Morphological Analysis

English Analyzer

The English Analyzer takes an input token and its part-of-speech tag in the Penn Treebank style, and splits it into morphemes using inflection, derivation, and prefix rules.

Associated models: elit-morph-idprule-en
API reference: EnglishMorphAnalyzer
Supplementary documentation: English Morph Analyzer
Decode parameters: - derivation: True (_default_) or False - prefix: 0 (no prefix analysis; _default_), 1 (shortest preferred), 2 (longest preferred)

Web API

{
    "model": "elit_morph_lexrule_en",
    "args": {"derivation": true, "prefix": 0}
}

Python API

from elit.structure import Document, Sentence, TOK, POS, MORPH
from elit.component import EnglishMorphAnalyzer

tokens = ['dramatized', 'ownerships', 'environmentalists', 'certifiable', 'realistically']
postags = ['VBD', 'NNS', 'NNS', 'JJ', 'RB']
doc = Document()
doc.add_sentence(Sentence({TOK: tokens, POS: postags}))
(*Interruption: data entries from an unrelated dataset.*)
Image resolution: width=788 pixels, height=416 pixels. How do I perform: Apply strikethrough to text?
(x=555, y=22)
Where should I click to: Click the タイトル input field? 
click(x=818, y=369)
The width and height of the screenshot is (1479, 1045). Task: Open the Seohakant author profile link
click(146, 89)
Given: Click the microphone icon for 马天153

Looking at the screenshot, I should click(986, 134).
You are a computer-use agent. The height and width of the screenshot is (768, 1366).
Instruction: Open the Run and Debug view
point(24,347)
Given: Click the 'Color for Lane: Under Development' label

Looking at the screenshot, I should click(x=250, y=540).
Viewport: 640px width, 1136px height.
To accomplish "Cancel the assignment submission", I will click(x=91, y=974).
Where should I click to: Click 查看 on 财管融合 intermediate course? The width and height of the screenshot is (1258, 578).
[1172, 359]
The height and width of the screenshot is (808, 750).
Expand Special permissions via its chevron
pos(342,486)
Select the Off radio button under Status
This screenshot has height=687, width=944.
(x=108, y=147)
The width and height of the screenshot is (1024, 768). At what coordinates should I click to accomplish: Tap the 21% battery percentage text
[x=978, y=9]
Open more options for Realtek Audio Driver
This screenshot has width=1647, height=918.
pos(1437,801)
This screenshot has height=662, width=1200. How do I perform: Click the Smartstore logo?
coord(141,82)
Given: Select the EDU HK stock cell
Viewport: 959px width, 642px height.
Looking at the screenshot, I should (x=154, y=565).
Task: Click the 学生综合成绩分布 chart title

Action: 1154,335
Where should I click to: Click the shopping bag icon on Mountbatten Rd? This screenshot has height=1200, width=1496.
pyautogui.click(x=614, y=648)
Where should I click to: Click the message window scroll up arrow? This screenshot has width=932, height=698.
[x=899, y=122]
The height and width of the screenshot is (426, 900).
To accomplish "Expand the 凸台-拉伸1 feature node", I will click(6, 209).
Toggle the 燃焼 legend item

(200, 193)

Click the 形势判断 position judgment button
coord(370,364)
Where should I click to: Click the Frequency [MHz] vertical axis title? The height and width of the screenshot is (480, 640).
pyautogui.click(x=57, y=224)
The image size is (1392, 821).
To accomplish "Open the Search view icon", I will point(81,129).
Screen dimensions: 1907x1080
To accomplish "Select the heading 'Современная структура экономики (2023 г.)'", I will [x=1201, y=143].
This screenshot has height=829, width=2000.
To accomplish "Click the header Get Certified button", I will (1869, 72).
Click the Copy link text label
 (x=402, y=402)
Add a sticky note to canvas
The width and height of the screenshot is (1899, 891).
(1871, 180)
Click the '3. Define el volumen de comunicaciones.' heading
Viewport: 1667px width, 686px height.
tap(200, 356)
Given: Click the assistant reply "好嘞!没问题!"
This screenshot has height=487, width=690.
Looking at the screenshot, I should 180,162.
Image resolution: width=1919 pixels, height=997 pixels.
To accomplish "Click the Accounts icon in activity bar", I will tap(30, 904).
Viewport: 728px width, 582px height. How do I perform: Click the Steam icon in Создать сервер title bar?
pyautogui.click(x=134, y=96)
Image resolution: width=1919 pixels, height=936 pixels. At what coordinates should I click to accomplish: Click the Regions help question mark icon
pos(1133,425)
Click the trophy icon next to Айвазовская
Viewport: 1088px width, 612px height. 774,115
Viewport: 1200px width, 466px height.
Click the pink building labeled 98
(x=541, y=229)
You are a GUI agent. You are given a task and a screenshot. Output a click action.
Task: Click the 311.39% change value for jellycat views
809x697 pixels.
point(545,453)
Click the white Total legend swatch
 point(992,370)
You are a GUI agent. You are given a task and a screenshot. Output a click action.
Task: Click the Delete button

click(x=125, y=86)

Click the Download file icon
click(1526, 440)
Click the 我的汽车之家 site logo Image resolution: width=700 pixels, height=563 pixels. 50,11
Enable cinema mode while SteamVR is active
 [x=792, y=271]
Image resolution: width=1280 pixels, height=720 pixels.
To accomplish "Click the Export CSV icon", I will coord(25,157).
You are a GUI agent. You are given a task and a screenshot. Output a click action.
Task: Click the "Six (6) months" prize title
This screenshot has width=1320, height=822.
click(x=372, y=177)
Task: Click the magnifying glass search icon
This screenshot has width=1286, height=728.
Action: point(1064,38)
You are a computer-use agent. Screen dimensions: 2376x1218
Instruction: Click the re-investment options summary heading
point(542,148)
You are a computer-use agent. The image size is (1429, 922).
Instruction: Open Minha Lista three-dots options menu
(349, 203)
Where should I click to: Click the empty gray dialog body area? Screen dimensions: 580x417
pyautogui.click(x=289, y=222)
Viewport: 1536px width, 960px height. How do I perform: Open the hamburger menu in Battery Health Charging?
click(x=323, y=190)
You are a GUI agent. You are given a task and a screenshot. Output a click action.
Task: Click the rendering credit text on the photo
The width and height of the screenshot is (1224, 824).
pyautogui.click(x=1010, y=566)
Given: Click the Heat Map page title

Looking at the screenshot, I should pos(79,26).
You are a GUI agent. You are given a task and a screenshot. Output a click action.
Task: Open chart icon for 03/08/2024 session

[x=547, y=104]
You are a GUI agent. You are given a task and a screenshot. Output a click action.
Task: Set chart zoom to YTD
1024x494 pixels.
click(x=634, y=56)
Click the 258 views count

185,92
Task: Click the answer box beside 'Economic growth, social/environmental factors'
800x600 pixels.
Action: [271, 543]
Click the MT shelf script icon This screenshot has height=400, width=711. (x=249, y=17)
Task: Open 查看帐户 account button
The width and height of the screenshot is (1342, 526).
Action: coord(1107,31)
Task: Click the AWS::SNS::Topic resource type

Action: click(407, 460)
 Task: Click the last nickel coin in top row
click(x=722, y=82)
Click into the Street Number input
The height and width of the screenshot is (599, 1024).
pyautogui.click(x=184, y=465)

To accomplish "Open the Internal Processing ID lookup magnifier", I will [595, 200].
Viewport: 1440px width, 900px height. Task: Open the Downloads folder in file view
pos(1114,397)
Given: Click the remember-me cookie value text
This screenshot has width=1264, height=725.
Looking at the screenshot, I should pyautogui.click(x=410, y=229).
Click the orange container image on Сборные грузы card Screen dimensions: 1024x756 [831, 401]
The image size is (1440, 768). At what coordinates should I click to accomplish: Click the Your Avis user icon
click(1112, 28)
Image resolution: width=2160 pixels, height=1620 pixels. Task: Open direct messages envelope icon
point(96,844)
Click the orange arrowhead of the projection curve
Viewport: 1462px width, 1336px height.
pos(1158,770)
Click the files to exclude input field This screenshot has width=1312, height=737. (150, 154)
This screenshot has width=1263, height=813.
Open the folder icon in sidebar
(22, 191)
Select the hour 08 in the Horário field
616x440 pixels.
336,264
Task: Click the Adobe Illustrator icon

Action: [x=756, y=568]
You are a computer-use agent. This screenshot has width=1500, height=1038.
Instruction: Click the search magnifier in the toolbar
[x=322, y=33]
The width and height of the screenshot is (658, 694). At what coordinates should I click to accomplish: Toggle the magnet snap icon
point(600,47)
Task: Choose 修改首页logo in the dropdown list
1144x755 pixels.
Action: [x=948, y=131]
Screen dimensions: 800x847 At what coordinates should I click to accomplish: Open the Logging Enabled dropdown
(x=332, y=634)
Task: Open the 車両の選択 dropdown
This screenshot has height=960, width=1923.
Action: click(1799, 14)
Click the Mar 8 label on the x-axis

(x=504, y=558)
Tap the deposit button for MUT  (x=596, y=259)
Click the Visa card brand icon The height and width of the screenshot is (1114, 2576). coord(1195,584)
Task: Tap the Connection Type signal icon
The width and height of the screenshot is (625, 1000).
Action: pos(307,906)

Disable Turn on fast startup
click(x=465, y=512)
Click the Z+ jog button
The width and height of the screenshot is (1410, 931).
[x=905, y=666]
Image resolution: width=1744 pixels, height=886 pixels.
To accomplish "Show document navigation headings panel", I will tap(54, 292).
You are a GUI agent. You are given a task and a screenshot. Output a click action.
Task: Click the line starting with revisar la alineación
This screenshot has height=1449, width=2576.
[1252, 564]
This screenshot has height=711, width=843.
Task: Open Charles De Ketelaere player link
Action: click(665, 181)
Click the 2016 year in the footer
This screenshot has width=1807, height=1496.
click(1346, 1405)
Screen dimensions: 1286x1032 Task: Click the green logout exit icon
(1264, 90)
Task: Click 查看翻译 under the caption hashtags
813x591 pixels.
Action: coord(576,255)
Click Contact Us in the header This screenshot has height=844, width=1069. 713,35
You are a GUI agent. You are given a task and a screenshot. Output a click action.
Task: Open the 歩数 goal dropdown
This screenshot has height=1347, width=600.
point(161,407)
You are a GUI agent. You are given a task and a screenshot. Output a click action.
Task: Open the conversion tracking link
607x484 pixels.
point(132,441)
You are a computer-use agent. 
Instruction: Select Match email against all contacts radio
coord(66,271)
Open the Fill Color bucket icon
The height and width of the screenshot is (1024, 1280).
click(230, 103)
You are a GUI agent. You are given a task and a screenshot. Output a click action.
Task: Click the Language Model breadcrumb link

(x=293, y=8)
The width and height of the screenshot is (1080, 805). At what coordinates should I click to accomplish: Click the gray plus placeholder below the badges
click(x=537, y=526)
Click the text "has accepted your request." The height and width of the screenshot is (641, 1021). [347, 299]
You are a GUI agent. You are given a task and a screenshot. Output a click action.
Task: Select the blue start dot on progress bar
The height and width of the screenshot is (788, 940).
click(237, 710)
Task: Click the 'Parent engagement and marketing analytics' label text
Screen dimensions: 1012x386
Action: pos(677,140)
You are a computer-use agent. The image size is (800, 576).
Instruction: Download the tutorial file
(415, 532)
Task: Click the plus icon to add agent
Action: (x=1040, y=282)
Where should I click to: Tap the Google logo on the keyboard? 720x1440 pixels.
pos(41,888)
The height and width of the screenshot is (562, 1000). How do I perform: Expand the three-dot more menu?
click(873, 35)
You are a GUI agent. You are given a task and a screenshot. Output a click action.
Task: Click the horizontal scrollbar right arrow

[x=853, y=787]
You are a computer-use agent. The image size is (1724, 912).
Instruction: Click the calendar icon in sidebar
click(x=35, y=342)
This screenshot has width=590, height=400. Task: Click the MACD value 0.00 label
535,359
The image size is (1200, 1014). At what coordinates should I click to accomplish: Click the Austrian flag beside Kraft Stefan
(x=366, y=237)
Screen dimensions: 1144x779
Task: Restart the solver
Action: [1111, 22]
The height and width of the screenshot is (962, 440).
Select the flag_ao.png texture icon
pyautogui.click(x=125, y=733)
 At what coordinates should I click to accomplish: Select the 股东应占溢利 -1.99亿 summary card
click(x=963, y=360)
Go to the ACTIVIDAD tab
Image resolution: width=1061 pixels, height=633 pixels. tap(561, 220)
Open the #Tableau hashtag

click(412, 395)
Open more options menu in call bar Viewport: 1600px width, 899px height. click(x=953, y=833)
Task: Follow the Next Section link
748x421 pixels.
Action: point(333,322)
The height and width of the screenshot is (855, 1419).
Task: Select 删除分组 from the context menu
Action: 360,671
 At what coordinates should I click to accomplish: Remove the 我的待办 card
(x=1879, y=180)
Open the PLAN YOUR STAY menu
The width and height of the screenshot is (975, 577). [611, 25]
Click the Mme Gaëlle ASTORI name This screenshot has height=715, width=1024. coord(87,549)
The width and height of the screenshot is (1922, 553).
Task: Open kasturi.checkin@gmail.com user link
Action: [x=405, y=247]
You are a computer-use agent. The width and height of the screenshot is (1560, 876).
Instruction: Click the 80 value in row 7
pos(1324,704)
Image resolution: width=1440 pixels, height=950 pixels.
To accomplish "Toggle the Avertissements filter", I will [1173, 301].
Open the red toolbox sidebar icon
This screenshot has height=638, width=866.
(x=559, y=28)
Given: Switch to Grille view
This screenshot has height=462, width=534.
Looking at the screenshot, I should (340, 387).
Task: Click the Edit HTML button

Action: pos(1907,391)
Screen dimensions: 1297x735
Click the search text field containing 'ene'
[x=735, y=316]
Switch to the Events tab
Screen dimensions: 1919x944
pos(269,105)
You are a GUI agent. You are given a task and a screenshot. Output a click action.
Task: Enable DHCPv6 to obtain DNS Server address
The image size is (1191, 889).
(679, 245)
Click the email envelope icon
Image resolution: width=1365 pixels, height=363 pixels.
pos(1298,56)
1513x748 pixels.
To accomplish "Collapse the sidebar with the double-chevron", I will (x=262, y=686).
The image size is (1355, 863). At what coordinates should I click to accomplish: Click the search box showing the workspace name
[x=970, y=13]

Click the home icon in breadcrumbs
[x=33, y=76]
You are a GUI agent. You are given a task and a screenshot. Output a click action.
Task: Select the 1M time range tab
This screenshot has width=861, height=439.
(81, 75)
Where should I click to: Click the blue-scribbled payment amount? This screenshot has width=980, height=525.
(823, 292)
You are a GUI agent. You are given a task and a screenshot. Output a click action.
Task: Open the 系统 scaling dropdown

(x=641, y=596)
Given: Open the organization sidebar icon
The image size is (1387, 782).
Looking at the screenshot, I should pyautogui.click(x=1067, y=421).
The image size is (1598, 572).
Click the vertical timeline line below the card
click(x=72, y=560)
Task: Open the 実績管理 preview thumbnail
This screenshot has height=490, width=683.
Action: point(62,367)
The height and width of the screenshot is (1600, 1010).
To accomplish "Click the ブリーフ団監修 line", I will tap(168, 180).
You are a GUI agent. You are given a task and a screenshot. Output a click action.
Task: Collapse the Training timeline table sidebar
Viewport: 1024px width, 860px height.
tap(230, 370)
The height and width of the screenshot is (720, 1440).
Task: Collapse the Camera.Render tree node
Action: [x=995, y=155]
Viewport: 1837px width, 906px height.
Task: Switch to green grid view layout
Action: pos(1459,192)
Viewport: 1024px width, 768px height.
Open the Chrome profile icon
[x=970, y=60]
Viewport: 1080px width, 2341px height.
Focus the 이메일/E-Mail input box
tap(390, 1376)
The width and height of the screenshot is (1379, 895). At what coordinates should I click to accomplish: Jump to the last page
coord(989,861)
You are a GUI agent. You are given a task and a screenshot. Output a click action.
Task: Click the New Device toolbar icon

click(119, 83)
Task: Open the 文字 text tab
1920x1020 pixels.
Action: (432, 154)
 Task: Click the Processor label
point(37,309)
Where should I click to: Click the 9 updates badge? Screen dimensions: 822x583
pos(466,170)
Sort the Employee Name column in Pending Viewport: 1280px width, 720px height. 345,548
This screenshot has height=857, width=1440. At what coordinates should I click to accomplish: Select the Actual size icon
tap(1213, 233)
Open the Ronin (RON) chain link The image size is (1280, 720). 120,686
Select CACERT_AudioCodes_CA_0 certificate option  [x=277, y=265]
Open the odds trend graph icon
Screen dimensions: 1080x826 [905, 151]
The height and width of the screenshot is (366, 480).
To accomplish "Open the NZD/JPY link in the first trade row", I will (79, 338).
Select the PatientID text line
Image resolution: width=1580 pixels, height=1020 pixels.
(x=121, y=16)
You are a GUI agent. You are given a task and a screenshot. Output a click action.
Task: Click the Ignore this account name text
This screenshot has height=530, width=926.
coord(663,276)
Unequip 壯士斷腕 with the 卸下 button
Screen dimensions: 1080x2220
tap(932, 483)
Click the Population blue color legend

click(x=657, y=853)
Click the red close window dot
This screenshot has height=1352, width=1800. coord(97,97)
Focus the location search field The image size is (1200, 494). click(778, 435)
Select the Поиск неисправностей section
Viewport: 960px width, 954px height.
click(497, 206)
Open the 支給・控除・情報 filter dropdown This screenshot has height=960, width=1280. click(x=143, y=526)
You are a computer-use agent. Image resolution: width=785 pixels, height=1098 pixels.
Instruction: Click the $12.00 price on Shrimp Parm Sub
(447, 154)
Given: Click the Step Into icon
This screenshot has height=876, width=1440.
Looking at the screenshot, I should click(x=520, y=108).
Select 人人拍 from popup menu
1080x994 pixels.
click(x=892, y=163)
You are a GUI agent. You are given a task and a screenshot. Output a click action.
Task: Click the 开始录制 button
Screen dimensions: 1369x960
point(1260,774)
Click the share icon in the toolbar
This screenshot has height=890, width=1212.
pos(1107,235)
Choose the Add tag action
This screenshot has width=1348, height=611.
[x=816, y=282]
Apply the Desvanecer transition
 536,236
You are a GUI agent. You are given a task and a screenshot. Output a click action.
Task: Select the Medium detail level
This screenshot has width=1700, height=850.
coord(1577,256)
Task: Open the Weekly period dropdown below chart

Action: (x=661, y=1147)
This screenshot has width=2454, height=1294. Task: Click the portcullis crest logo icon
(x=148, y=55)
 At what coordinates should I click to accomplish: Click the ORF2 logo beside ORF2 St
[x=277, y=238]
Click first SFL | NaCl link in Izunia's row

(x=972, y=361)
morph = EnglishMorphAnalyzer()
morph.decode([doc], derivation=True, prefix=0)
print(doc.sentences[0][MORPH])

Output

[
  [["drama", "NN"], ["+tic", "J_IC"], ["+ize", "V_IZE"], ["+d", "I_PST"]],
  [["own", "VB"], ["+er", "N_ER"], ["+ship", "N_SHIP"], ["+s", "I_PLR"]],
  [["environ", "VB"], ["+ment", "N_MENT"], ["+al", "J_AL"], ["+ist", "N_IST"], ["+s", "I_PLR"]],
  [["cert", "NN"], ["+ify", "V_FY"], ["+iable", "J_ABLE"]],
  [["real", "NN"], ["+ize", "V_IZE"], ["+stic", "J_IC"], ["+ally", "R_LY"]]
]